Ketiga, legalitas Operasi Tangkap Tangan (OTT). Hal ini memiliki implikasi serius terhadap proses penanganan perkara pungli, apakah pungli ditempatkan sebagai tindak pidana atau sebagai pelanggaran administratif. Peraturan Presiden Nomor 87 tahun 2016 tidak mendefinisikan makna dari OTT, sehingga sulit untuk menilai dan menentukan batas tindakan yang dapat dilakukan oleh satgas saber pungli. Jika OTT dikaitkan dengan ketentuan tentang Tertangkap Tangan dalam KUHAP, maka pungutan liar dapat diartikan sebagai tindak pidana. Namun nyatanya masih ada pelaku yang hanya dikenakan sanksi administratif.

Keberadaan satgas saber pungli dipandang cukup memberikan angin segar dalam upaya pemberantasan pungli. Namun pemerintah juga perlu mengevaluasi kinerja satgas saber pungli. Dalam catatan MaPPI FH UI, pemerintah harus berfokus pada beberapa hal, yaitu pendefinisian pungli sebagai batasan kewenangan satgas saber pungli, perumusan bentuk sanksi sehingga dapat dibedakan secara jelas mana pungli yang hanya perlu dijatuhi hukuman disiplin atau administrasi dengan yang harus menjalani proses pidana, selain itu pemerintah juga harus merekonstruksi legalitas OTT yang dilakukan satgas saber pungli. Terakhir, pemerintah juga harus memikirkan solusi jangka panjang dalam pemberantasan pungli, khususnya di sektor pelayanan publik, bukan hanya dengan menangkap para pelaku saja. Jika hal demikian tidak dilakukan maka keberadaan satgas saber pungli hanya akan menjadi tim pemadam kebakaran dan tidak mencerminkan keseriusan pemerintah dalam memberantas praktik pungli.

## INFORMASI YANG DITAMPILKAN
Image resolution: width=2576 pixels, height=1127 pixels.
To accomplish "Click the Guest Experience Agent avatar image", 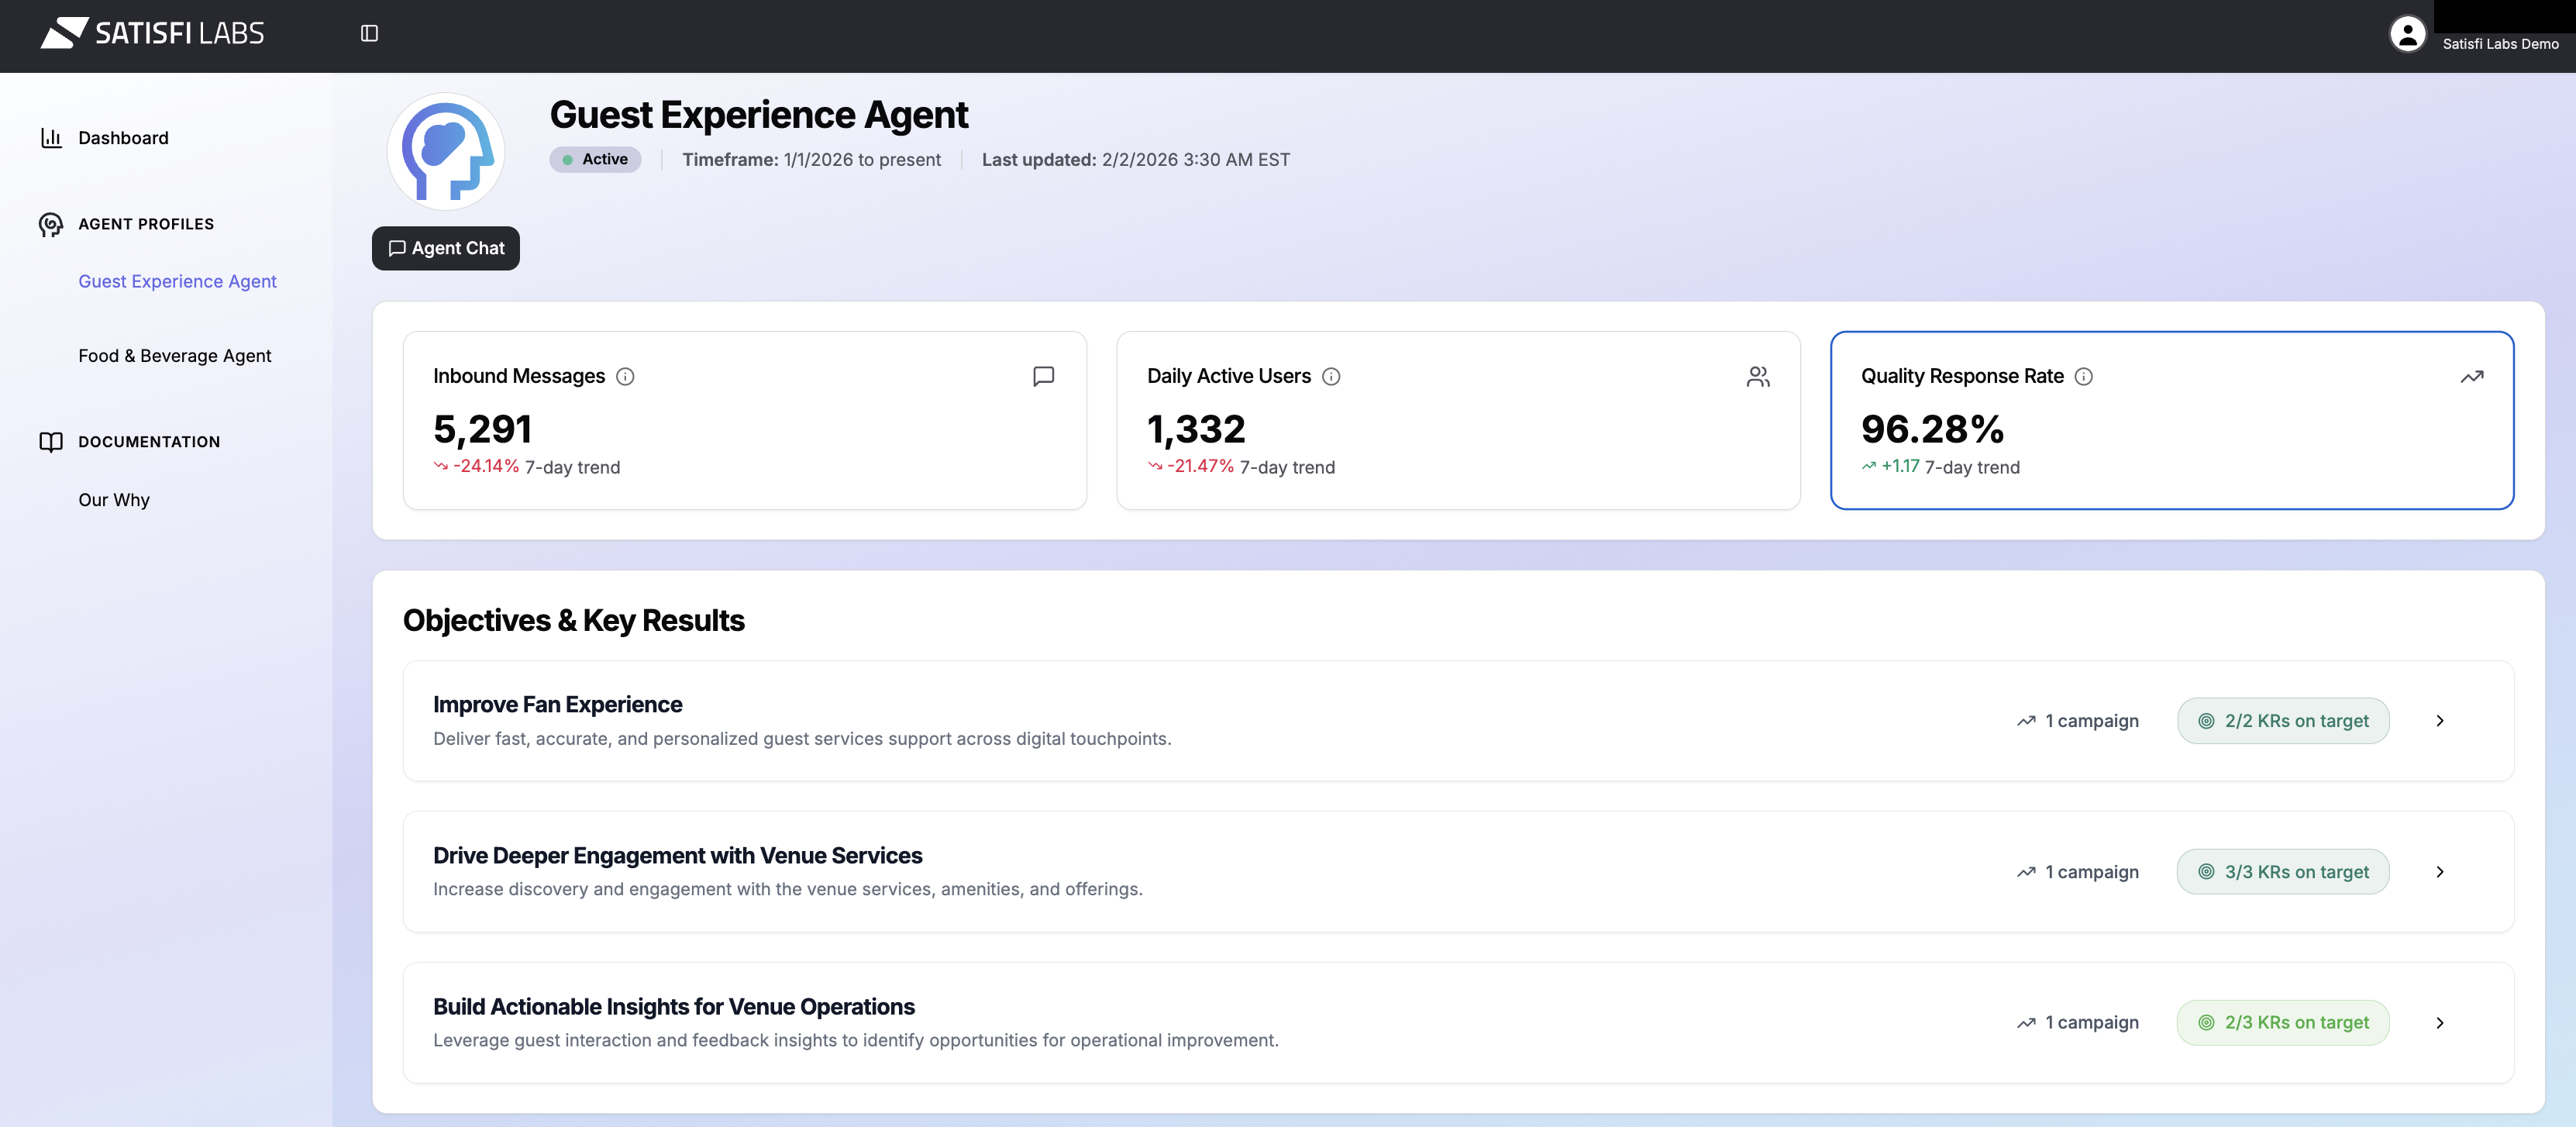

## KETENTUAN TUGAS
1. Tukar "OTT" dengan "operasi tangkap tangan" dalam penggalan tulisan tentang satgas saber pungli dari "Ketiga, legalitas Operasi Tangkap" sampai "dikenakan sanksi administratif.", lalu tulis ulang penggalan itu.
2. Sambung tulisan tentang satgas saber pungli mulai dari titik akhirnya.

## JAWABAN TUGAS
1.
Ketiga, legalitas Operasi Tangkap Tangan (operasi tangkap tangan). Hal ini memiliki implikasi serius terhadap proses penanganan perkara pungli, apakah pungli ditempatkan sebagai tindak pidana atau sebagai pelanggaran administratif. Peraturan Presiden Nomor 87 tahun 2016 tidak mendefinisikan makna dari operasi tangkap tangan, sehingga sulit untuk menilai dan menentukan batas tindakan yang dapat dilakukan oleh satgas saber pungli. Jika operasi tangkap tangan dikaitkan dengan ketentuan tentang Tertangkap Tangan dalam KUHAP, maka pungutan liar dapat diartikan sebagai tindak pidana. Namun nyatanya masih ada pelaku yang hanya dikenakan sanksi administratif.

2.
4. Perlindungan Bagi Perempuan yang Berhadapan Dengan Hukum

Tahun 2017, Mahkamah Agung telah menerbitkan Peraturan Mahkamah Agung Nomor 3 Tahun 2017 tentang Pedoman Mengadili Perempuan Berhadapan Dengan Hukum sebagai tindak lanjut dari Bangkok Guidelines. Penerbitan aturan ini tentu perlu diapresiasi sebagai bentuk konkrit Mahkamah Agung dalam upaya perlindungan terhadap perempuan yang seringkali terlanggar hak-haknya oleh proses persidangan itu sendiri. 

Perma ini mengatur mengenai:

  • hal-hal apa saja yang seharusnya dilakukan oleh Hakim di persidangan, yakni Hakim diharapkan mampu mengidentifikasikan dan berperan aktif akan adanya ketidaksetaraan gender, ketidaksetaraan status social, adanya relasi kuasa, riwayat kekerasan/kekerasan yang berulang, serta adanya dampak psikis terhadap perempuan.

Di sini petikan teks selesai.